I was reading about the attack on Hitler’s bunkers in Berlin. The Russians came from different fronts. In the Berlin example, the fighting was really on the outer periphery. Once you penetrate that periphery, you drive straight on to Berlin.

Here, now the fighting is going on in those four focal points. And that I think is a decisive [factor]. If any of the focal points is lost, it will be a clear run to Mullaitivu. It is very much like in the Berlin scenario where the final, decisive fighting took place almost on the frontier. If those points are lost, for example Muhamalai, a key point - if Muhamalai is lost, there will be a direct drive into Mullaitivu.

Q: What is the size of territory controlled by the LTTE ? Do you think Prabhakaran’s LTTE will come to terms with the present situation?

A: Earlier the LTTE controlled all the [eight] districts in these two provinces [the North and the East]. Now they hold two districts - Kilinochchi and Mullaitivu [in the North]. They have lost the capability. I attribute it mostly to the loss of the East.
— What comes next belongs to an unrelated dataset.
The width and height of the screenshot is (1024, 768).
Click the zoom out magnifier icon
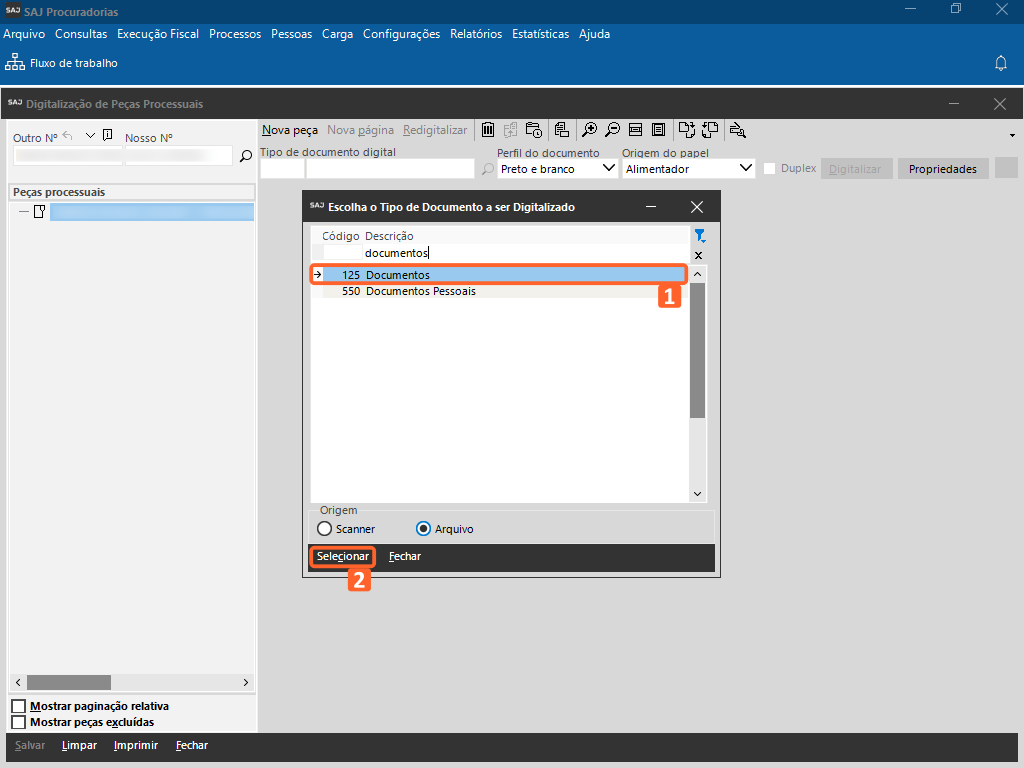[612, 130]
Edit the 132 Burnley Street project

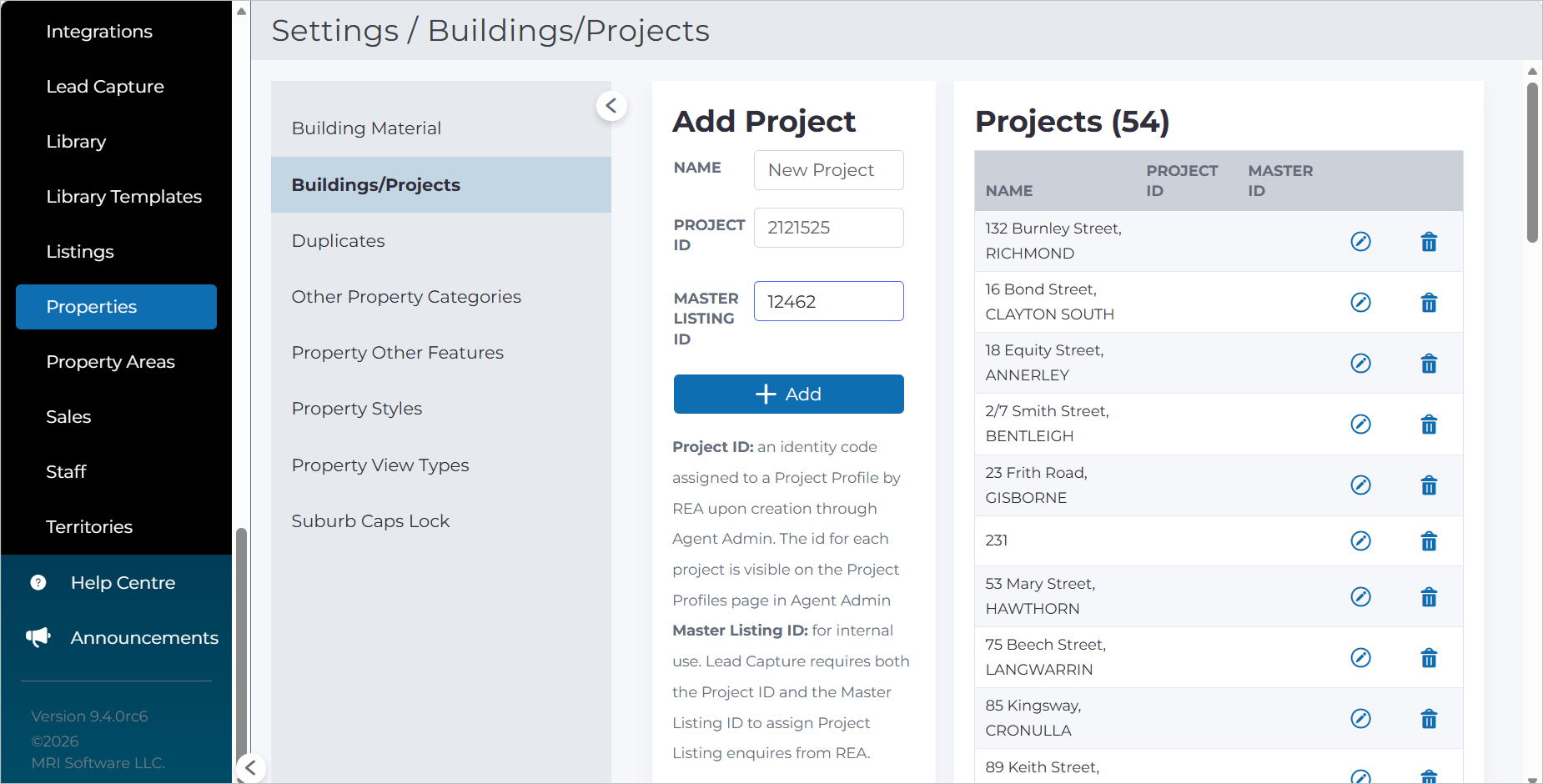pos(1360,241)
Karuna and the East... I would say they will have no option but to negotiate very soon in the future.

Because they don’t have the territory now. They don’t have the same amount of weapons now. I think the global community has cut off a lot of the financial backing.

After 9/11, once they were also put on the terrorist list, they had the global community going after them. They were picked up in America, Singapore, Thailand and India. Everywhere anti-terrorist activity took precedence over the basic political dimension.

Q: As somebody who supported the Indo-Sri Lanka Agreement and probably every initiative to resolve the ethnic question through the political devolution of power in a peaceful way, how do you understand the President’s vision of what lies ahead for your country ?

A: Basically, in this ethnic issue there were two sub issues - the unit of devolution and the powers to be devolved. Everything was subsumed under those questions. The unit of devolution question is solved. In other words, we go back to nine provinces which we inherited from the British regime.

On the powers to be devolved, we can go back to the Indo-Lanka agreement and the 13th Constitution Amendment. Because that’s a mirror image of the powers that are devolved in an Indian State... If we can have devolution of powers to the provincial councils in the manner that is done under the Indian Constitution, that will not only be fair but India also will not have a grouse because that is exactly what has been conferred on its own States.

That was Jayewardene’s idea also to bring the two on a par. That removes a lot of unnecessary debate and argument. That’s a very acceptable solution.

It is very difficult for a Sri Lankan citizen to argue that he should get more powers than what an Indian citizen should have in terms of his regional identity. India has so many ethnic groups. You are managing them well. With a smaller number of ethnic groups, why can’t we go on like that? That’s the thinking.

Q: Is the President committed to this vision?

A: President Mahinda Rajapaksa is fully committed. Lot of pressures. Still, he is fully committed.